• Items:
>> Begin
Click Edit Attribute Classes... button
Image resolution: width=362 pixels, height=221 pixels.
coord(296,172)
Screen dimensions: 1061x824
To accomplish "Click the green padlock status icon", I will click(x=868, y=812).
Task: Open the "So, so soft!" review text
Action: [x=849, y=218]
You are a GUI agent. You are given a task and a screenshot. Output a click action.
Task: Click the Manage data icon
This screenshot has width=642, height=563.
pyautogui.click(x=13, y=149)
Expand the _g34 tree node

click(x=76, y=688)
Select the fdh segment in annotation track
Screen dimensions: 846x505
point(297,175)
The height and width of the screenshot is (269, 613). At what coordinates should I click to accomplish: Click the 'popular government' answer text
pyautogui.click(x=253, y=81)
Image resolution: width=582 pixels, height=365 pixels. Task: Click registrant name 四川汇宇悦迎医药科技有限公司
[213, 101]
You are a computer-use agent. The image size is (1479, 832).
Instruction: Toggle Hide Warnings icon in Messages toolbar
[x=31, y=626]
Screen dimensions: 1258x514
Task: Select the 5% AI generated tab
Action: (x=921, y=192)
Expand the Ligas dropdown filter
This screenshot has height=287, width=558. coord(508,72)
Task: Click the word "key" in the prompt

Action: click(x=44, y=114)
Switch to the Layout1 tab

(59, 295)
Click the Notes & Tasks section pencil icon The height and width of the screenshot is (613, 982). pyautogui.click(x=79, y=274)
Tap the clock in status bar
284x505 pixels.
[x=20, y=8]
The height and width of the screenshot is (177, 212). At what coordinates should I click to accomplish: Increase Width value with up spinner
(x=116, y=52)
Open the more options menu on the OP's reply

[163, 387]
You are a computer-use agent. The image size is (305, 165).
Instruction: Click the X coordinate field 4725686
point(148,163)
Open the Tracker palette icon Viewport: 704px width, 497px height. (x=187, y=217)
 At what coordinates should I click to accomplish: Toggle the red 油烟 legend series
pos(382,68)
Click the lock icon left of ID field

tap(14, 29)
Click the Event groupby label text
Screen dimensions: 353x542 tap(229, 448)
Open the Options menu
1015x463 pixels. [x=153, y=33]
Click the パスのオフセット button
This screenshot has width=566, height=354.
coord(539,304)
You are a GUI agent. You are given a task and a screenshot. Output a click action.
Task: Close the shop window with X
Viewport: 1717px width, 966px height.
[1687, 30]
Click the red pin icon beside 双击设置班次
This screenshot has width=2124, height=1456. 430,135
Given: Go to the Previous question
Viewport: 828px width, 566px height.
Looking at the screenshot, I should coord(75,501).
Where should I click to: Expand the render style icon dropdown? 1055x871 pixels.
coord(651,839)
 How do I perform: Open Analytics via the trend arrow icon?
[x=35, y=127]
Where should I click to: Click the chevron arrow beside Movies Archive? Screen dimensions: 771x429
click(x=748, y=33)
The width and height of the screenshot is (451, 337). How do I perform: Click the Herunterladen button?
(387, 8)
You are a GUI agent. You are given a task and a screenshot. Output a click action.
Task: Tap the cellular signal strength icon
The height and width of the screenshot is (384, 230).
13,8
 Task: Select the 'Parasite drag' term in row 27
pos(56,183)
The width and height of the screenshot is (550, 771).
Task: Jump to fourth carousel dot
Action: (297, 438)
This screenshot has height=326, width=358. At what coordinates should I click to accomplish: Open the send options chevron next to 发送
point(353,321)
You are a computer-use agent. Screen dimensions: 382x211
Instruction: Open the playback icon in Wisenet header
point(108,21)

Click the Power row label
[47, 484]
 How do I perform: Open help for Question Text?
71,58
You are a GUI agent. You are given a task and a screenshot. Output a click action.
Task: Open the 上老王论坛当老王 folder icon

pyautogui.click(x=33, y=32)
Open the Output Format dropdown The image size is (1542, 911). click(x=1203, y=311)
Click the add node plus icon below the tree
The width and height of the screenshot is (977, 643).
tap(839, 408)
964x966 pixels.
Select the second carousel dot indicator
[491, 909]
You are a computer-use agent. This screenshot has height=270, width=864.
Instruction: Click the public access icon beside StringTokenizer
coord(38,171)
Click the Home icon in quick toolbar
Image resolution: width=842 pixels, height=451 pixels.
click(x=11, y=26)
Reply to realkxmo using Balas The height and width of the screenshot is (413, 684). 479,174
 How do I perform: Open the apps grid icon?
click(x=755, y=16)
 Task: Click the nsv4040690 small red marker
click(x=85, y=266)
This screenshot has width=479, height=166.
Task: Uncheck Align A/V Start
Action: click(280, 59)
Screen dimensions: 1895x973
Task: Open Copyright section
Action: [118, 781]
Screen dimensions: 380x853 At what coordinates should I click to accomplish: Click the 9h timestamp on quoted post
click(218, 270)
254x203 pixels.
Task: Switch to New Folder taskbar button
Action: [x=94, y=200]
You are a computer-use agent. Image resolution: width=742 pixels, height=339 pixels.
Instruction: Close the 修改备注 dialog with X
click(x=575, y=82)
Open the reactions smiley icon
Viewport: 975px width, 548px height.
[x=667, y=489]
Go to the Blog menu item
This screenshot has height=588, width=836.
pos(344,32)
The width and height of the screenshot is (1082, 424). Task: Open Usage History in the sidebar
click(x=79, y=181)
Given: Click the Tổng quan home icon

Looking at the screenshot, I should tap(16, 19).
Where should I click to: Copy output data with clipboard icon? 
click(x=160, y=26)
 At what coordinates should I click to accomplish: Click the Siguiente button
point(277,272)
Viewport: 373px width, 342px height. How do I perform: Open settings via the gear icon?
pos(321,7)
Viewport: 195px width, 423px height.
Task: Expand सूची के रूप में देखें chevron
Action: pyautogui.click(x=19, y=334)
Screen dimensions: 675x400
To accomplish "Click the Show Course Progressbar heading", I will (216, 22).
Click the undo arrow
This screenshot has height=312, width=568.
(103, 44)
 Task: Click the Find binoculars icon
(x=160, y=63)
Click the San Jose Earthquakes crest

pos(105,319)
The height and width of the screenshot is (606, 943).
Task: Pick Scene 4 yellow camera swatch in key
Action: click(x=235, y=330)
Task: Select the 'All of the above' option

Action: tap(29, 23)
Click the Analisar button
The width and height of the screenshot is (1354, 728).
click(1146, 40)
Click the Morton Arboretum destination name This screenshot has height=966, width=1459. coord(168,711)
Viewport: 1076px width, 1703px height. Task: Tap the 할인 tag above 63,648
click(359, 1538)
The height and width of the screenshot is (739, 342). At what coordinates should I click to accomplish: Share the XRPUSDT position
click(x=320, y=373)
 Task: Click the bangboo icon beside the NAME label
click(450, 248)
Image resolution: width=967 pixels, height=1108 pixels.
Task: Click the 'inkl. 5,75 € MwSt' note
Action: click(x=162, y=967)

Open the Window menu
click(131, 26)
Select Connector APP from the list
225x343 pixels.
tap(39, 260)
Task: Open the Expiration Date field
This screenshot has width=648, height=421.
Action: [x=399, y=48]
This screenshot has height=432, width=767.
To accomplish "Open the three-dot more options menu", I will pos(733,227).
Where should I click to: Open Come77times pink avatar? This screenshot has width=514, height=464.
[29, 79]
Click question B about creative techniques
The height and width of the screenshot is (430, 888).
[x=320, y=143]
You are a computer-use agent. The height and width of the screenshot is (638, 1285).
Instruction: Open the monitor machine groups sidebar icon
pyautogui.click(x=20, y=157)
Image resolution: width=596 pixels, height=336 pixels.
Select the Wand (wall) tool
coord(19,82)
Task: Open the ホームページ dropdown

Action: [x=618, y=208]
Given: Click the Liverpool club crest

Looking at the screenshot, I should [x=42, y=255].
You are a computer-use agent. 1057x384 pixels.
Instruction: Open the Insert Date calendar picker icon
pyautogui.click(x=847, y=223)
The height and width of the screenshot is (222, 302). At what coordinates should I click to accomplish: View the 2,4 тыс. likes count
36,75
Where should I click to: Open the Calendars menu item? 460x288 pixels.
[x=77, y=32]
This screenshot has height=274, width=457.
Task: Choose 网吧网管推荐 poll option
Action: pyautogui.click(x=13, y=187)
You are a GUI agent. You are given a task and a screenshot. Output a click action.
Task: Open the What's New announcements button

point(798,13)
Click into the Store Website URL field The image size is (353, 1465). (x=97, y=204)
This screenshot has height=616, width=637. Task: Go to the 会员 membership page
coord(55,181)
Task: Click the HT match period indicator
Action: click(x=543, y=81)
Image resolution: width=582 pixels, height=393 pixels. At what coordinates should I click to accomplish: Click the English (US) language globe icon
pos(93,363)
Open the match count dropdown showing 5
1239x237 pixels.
>> End
• Your instructions: Which lines in the rows above contain the word "label"? Copy each of those lines in full, treating uppercase and lowercase as different.

• Answer below:
Click the Event groupby label text
Click the Power row label
 Task: Click the bangboo icon beside the NAME label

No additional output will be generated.